Nahla’s Assyrian villages to hold centennial festival in September
Yasmeen Altaji | Mar. 16, 2024 | Cover image: The seven-member festival committee stands outside of the local church in Hezany in the Nahla Valley. (Photo/Facebook via The Assyrian Villages of Nala.)
The Assyrian villages of Iraq’s Nahla Valley will host a festival marking 100 years since the villages’ resettlement by Assyrians, according to a Saturday statement following an open community meeting. The announcement came from a Facebook page called The Assyrian Villages of Nala.
What to know:
The Nahla Valley in Iraq’s Kurdistan Region is home to eight Assyrian villages.
According to historical accounts, Assyrian survivors of what the community considers the Ottoman-led genocide of 1915, began resettling in the Nahla Valley upon their expulsion from Turkey’s Hakkari region in 1924.

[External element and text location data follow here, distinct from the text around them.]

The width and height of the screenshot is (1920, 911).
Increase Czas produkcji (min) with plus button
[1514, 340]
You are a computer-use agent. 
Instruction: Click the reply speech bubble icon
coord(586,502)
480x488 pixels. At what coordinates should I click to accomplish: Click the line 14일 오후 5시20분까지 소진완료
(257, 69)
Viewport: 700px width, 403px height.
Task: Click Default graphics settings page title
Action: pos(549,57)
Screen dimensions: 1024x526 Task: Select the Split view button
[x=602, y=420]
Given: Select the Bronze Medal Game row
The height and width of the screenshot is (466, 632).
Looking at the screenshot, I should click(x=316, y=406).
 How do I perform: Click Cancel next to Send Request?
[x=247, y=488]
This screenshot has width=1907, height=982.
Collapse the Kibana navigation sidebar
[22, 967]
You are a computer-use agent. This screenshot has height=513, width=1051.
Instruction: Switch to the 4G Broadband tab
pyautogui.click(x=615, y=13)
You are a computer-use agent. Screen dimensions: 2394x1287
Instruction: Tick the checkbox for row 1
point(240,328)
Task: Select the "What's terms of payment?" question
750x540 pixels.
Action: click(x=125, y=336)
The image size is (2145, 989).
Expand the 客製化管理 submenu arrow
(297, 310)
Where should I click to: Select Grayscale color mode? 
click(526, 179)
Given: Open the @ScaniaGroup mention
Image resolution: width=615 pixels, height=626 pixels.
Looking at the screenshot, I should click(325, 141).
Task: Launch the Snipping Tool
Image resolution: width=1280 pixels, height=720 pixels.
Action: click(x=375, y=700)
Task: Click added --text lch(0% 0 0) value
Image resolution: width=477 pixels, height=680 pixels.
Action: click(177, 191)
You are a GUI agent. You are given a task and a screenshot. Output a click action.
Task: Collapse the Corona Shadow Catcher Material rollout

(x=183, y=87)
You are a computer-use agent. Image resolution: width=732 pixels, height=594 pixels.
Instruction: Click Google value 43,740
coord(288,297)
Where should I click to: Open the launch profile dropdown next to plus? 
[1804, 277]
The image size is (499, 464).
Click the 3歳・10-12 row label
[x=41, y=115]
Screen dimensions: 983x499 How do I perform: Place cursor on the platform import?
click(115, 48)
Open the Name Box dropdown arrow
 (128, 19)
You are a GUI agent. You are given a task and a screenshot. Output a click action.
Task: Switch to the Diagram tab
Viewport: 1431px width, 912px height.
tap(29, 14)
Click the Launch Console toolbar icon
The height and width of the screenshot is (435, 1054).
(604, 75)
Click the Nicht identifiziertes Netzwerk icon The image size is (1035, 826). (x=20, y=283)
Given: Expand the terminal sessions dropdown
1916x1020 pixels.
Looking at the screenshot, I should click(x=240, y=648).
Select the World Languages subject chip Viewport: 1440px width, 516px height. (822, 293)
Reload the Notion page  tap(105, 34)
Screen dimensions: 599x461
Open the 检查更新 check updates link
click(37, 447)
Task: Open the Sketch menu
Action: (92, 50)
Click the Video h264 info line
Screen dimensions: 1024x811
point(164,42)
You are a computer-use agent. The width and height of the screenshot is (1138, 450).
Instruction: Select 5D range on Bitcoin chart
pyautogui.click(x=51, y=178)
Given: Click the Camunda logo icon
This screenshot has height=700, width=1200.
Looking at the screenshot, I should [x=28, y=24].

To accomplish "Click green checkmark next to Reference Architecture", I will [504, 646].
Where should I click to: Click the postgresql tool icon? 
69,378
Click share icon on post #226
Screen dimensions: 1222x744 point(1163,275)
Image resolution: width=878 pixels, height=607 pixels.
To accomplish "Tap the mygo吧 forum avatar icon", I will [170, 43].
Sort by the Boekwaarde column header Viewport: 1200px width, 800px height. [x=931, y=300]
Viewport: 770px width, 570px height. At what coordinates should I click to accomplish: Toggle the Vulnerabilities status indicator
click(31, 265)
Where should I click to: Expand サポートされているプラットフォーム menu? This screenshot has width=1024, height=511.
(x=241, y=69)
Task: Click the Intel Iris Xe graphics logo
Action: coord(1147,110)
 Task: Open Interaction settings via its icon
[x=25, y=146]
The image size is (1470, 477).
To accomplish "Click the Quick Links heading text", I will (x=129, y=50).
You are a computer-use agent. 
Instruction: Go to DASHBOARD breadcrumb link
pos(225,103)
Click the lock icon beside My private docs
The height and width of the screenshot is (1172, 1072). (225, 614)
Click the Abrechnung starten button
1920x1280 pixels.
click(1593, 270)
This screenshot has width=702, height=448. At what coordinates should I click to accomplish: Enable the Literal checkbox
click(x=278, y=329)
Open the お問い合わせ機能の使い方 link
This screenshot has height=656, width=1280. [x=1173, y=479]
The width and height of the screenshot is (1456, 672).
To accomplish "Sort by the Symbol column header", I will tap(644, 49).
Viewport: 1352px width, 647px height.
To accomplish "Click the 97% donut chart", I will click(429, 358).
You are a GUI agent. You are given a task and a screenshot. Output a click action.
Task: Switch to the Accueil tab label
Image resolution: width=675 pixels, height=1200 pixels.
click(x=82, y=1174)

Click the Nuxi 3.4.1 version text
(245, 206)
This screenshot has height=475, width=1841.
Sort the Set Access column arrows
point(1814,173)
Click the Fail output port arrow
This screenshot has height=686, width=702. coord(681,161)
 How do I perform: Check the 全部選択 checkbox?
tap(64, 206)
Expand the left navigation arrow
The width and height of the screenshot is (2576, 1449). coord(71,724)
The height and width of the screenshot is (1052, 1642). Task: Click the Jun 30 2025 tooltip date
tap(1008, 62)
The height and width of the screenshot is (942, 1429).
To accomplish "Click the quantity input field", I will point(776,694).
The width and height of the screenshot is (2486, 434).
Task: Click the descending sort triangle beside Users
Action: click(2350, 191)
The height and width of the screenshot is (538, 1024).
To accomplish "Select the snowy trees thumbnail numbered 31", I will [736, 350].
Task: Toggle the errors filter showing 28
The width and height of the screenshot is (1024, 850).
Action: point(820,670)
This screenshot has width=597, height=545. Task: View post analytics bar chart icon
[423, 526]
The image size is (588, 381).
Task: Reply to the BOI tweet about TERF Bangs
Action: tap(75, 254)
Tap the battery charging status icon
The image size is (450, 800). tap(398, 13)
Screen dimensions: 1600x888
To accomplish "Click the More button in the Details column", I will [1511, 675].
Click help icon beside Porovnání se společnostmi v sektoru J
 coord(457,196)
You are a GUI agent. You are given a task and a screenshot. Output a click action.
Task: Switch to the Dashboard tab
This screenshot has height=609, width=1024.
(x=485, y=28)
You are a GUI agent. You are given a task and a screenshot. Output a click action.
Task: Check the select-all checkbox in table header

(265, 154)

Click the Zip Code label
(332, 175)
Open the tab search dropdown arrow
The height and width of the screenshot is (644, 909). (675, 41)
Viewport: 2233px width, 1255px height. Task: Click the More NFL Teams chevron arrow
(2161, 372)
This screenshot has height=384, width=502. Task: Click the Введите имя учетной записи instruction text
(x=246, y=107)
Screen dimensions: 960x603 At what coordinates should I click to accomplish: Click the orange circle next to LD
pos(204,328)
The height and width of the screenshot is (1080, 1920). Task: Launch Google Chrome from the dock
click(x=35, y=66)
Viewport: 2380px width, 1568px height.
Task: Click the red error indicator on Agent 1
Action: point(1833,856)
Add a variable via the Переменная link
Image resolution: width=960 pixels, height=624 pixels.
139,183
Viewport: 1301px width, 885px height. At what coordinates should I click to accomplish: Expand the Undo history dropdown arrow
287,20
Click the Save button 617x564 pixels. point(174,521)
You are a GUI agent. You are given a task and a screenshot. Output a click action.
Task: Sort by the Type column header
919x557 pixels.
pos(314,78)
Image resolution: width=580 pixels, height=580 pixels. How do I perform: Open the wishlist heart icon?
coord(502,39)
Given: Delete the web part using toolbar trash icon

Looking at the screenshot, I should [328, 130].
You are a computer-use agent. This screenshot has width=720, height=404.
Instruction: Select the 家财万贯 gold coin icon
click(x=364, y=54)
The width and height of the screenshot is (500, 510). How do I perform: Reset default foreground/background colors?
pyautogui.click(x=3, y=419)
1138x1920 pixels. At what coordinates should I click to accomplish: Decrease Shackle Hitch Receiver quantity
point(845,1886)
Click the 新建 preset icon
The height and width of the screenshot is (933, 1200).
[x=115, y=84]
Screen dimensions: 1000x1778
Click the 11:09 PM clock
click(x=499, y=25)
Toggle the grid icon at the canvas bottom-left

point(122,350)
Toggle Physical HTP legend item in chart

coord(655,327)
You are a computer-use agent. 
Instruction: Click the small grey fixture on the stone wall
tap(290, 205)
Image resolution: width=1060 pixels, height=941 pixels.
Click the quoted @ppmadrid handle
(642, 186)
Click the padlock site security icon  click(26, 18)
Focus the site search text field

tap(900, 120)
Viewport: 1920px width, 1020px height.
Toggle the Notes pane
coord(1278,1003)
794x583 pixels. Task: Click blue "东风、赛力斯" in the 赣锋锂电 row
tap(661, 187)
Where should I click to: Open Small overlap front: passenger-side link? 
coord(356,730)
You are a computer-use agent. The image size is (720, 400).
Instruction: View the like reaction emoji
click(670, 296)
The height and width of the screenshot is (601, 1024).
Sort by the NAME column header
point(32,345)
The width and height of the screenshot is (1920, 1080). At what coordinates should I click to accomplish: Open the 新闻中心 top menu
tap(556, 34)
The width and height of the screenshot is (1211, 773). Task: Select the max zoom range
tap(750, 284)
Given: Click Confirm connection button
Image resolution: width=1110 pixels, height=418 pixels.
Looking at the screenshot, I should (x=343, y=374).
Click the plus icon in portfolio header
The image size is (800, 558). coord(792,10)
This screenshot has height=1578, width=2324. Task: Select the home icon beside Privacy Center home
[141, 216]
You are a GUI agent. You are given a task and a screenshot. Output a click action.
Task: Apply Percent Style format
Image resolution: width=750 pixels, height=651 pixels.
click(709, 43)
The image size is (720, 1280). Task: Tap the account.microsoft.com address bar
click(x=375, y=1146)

One widely cited primary telling of the violence and subsequent resettlement comes from R.S. Stafford, a British soldier stationed in Iraq in the 1930s, who also documented the Simele Massacre of 1933.
The festival will run from September 19 to 24 this year, according to the post. A unanimously elected seven-member committee will oversee the event.
The page did not provide further detail.
Villagers in Nahla have reported disruptions to their livelihoods by armed conflict and fractured control of the region.
Last week, villagers reported blockage of supplies at government-run entry checkpoints to Nahla.
The Valley also falls under Turkey’s frequent target areas in its cross-border Operation Claw Lock targeting the Kurdistan Workers Party (PKK) in Iraq and Syria. Turkey considers the PKK a terrorist organization.